> **Provided records**

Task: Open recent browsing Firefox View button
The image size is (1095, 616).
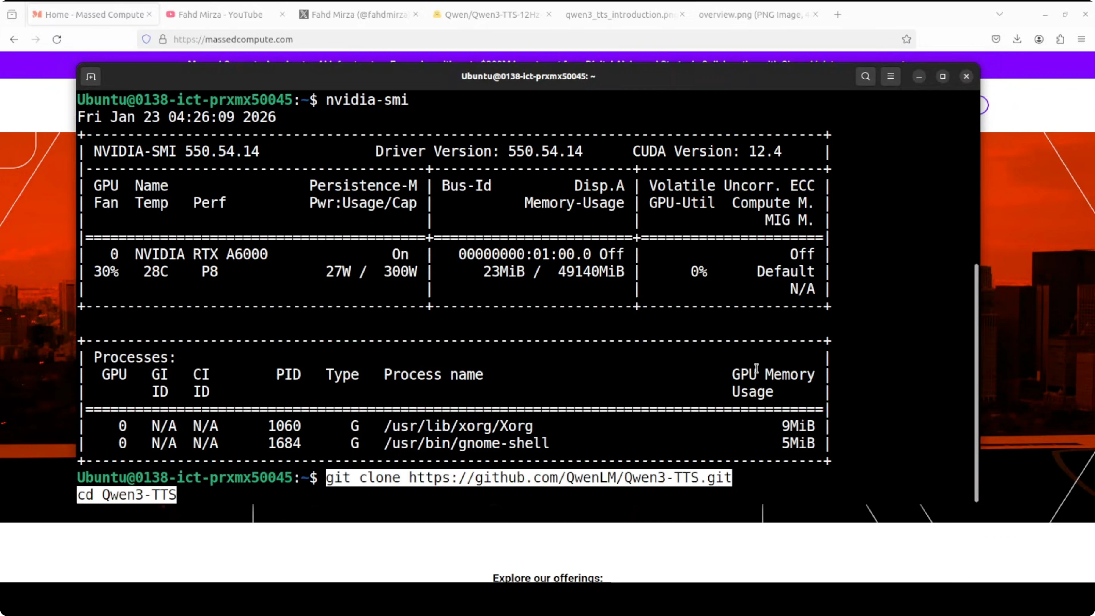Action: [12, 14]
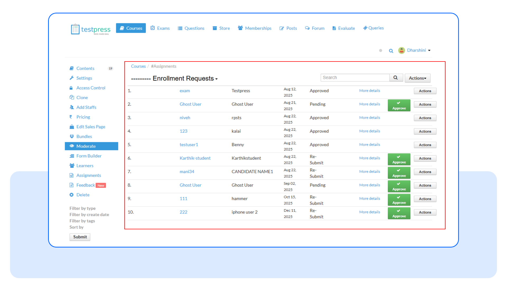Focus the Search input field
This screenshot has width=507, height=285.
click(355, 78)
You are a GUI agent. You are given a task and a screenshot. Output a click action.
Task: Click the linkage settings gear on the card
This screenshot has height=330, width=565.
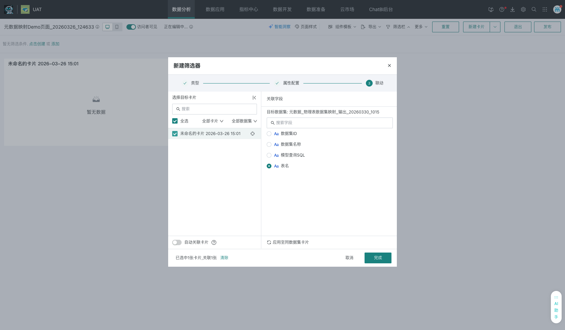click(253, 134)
* * *
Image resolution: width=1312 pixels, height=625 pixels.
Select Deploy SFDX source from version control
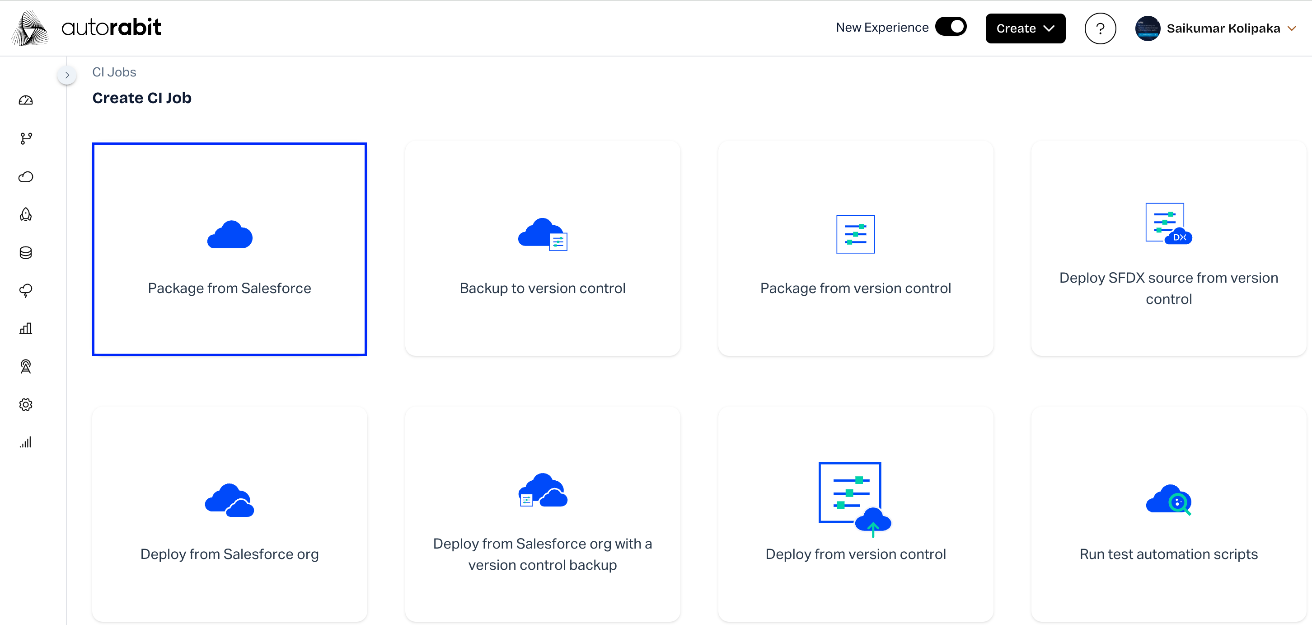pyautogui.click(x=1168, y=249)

> **The task**
Exactly the lines above from the one that contains "Task: Open recent" down to the one that contains "You are a GUI" are to be output, both ends kept and pictures omitted.

> **Answer for this exercise**
Task: Open recent browsing Firefox View button
The image size is (1095, 616).
Action: [12, 14]
Focus the Search input field
This screenshot has width=507, height=285.
click(355, 78)
You are a GUI agent. You are given a task and a screenshot. Output a click action.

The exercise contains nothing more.